WHAT YOU WILL DO:
Output only the lines below that start at the line containing "رمان (402, 1412)" and end at the line containing "ایمنی شناسی پزشکی (378, 2245)", with both ends kept.

SOURCE DATA Start Marker

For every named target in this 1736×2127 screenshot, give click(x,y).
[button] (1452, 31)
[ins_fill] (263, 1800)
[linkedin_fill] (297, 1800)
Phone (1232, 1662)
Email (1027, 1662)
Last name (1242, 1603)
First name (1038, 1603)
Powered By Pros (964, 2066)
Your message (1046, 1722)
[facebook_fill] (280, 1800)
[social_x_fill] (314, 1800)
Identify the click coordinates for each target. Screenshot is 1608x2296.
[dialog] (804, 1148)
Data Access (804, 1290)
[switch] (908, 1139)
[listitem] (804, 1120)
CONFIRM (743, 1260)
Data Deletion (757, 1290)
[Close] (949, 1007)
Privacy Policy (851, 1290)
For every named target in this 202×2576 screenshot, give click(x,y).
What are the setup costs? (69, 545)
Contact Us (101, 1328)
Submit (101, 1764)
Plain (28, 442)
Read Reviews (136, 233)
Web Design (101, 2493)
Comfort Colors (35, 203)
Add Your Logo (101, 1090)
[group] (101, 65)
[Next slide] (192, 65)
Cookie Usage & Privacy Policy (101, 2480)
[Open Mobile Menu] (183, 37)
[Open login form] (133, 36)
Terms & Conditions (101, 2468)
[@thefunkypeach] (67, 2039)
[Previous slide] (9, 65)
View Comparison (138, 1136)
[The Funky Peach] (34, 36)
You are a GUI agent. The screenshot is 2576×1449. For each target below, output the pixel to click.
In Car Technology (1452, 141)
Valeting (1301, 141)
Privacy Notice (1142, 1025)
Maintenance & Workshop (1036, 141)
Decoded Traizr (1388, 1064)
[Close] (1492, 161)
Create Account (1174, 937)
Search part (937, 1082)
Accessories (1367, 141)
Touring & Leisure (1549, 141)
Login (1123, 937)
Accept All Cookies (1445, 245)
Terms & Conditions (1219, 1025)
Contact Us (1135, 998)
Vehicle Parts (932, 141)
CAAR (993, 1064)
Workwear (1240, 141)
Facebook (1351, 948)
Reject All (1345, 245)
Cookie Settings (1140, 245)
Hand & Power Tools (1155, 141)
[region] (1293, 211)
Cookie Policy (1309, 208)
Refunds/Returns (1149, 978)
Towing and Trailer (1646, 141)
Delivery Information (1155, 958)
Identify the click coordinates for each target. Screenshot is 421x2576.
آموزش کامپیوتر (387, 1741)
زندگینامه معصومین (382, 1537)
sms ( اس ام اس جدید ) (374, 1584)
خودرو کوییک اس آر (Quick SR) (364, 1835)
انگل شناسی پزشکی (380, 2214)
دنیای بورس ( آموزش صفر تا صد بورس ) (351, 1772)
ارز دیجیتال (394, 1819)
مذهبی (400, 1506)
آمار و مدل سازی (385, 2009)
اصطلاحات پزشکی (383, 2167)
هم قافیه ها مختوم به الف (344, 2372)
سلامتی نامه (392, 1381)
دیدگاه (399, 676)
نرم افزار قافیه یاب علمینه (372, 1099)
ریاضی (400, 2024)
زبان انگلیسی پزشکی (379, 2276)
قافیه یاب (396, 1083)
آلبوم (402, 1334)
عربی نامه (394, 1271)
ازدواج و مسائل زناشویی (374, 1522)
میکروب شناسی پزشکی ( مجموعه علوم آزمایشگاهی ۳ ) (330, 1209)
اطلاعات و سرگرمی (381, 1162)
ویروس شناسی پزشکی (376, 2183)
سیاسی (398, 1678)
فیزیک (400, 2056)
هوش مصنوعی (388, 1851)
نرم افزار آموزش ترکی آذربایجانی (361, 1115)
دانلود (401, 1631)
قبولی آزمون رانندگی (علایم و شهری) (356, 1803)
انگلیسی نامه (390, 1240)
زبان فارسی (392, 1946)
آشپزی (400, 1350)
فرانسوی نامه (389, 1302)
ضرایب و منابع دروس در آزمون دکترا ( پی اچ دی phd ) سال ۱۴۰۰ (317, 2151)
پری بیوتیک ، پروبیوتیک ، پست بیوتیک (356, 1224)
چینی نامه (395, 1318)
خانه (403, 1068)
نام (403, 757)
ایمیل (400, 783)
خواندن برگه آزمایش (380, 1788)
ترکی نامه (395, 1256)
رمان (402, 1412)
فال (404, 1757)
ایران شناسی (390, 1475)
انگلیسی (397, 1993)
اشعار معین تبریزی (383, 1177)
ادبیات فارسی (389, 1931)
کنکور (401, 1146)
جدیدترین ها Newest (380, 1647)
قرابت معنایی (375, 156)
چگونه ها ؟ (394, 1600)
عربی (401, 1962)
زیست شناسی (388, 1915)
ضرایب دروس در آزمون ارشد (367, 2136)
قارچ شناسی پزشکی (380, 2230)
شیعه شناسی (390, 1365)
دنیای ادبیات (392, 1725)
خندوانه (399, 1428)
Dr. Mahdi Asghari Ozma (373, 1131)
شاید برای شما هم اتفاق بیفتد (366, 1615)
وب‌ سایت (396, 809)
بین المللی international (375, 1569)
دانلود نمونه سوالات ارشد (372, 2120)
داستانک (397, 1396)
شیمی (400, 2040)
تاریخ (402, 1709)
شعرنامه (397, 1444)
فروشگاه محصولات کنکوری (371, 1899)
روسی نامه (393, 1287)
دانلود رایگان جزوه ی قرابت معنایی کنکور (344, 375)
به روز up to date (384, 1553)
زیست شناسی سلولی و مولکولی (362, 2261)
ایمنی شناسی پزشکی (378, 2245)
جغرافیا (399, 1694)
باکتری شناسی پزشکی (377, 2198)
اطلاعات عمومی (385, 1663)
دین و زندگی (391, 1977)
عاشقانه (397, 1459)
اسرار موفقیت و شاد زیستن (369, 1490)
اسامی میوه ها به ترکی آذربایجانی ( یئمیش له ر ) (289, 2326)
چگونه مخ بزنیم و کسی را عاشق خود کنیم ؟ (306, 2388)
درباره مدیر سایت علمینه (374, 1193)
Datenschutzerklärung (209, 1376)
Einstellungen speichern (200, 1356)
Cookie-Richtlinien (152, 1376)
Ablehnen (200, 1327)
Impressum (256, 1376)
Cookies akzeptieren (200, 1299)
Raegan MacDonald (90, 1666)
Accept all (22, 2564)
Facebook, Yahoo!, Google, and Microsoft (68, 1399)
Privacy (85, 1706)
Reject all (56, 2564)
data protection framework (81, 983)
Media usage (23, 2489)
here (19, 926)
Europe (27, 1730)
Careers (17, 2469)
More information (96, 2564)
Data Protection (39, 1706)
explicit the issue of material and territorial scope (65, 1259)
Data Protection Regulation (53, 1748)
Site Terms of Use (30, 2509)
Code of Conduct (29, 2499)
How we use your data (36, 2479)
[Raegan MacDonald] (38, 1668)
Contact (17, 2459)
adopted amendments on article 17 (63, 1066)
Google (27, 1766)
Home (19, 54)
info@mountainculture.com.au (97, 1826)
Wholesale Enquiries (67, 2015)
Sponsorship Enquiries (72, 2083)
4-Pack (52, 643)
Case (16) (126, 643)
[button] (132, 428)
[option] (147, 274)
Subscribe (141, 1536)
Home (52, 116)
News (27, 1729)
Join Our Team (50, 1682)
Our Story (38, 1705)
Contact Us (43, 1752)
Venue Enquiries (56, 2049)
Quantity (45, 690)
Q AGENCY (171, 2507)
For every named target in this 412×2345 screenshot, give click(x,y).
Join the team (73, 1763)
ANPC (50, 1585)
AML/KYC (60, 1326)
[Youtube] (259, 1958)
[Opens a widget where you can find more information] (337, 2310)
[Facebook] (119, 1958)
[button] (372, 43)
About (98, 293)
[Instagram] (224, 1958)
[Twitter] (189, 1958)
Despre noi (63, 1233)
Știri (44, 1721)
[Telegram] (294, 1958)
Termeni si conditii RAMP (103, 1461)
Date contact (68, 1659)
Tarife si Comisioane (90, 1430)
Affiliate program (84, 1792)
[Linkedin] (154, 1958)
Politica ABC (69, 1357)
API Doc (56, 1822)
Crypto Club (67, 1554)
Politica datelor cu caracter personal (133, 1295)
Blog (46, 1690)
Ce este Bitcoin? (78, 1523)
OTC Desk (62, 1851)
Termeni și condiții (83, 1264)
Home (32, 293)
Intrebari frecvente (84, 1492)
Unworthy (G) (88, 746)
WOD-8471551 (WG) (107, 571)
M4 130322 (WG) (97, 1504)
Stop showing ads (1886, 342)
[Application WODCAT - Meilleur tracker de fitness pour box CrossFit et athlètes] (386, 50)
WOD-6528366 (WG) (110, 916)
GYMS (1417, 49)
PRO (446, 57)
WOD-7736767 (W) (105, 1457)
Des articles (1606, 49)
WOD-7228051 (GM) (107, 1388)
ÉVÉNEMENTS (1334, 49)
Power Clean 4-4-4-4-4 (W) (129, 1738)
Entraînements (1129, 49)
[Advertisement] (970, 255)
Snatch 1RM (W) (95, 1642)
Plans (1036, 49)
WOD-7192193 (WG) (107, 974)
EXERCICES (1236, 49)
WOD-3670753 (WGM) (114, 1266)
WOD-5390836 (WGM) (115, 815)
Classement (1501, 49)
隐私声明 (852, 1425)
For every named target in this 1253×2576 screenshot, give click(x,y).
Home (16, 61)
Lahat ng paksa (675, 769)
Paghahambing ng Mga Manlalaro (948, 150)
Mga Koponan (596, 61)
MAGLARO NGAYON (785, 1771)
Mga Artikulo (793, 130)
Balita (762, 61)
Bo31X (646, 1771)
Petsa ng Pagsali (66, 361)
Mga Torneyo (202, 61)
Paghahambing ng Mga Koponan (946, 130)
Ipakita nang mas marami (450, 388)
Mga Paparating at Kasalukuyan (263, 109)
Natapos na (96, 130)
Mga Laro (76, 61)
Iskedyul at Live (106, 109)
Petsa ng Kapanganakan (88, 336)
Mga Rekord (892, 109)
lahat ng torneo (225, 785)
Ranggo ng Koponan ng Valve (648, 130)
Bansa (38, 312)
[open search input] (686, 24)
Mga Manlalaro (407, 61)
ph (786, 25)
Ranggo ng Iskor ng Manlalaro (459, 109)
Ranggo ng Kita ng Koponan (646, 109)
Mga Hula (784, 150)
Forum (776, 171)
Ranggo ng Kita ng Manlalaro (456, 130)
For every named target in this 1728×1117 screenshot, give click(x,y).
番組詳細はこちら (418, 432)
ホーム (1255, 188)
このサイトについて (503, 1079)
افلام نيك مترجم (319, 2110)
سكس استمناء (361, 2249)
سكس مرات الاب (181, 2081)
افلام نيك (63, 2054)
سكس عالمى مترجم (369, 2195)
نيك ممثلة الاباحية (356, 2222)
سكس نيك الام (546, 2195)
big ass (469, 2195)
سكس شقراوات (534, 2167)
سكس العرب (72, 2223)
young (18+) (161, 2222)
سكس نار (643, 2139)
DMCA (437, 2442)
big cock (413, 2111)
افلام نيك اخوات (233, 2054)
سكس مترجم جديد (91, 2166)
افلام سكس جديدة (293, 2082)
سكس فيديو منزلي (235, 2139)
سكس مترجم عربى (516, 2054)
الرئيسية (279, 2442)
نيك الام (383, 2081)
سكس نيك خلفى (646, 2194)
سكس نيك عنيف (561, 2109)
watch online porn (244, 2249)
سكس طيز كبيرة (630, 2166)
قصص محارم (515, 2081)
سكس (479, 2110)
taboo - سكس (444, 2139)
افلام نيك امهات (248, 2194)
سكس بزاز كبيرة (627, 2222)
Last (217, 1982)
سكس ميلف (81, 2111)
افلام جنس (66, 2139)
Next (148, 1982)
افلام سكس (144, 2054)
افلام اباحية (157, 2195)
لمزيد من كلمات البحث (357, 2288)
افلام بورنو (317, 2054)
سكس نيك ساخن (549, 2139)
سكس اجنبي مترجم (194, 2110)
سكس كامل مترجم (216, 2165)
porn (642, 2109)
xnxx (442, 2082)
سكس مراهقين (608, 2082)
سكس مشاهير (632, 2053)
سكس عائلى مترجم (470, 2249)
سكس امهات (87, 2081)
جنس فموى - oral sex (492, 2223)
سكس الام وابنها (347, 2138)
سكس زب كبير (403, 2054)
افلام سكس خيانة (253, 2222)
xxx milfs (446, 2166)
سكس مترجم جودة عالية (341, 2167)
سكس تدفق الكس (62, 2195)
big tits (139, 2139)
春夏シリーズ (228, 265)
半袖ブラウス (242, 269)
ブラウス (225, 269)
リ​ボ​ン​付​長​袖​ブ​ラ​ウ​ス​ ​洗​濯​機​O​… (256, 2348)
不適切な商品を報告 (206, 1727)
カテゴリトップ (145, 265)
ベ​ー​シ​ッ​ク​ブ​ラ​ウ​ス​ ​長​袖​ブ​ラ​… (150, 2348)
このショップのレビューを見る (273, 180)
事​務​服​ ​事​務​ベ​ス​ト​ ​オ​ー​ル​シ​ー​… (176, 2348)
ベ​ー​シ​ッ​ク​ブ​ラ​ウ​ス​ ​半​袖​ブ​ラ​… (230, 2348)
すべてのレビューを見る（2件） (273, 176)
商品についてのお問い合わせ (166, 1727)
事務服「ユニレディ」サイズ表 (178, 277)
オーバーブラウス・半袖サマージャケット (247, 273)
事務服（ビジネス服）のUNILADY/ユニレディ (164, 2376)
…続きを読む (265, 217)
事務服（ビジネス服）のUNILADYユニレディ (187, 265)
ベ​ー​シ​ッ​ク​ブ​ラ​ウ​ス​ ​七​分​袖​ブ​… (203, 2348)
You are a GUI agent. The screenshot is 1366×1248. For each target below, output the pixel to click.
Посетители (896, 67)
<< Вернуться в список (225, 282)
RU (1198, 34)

SOURCE DATA End Marker

RESULT:
رمان (402, 1412)
فال (404, 1757)
ایران شناسی (390, 1475)
انگلیسی (397, 1993)
اشعار معین تبریزی (383, 1177)
ادبیات فارسی (389, 1931)
کنکور (401, 1146)
جدیدترین ها Newest (380, 1647)
قرابت معنایی (375, 156)
چگونه ها ؟ (394, 1600)
عربی (401, 1962)
زیست شناسی (388, 1915)
ضرایب دروس در آزمون ارشد (367, 2136)
قارچ شناسی پزشکی (380, 2230)
شیعه شناسی (390, 1365)
دنیای ادبیات (392, 1725)
خندوانه (399, 1428)
Dr. Mahdi Asghari Ozma (373, 1131)
شاید برای شما هم اتفاق بیفتد (366, 1615)
وب‌ سایت (396, 809)
بین المللی international (375, 1569)
دانلود نمونه سوالات ارشد (372, 2120)
داستانک (397, 1396)
شیمی (400, 2040)
تاریخ (402, 1709)
شعرنامه (397, 1444)
فروشگاه محصولات کنکوری (371, 1899)
روسی نامه (393, 1287)
دانلود رایگان جزوه ی قرابت معنایی کنکور (344, 375)
به روز up to date (384, 1553)
زیست شناسی سلولی و مولکولی (362, 2261)
ایمنی شناسی پزشکی (378, 2245)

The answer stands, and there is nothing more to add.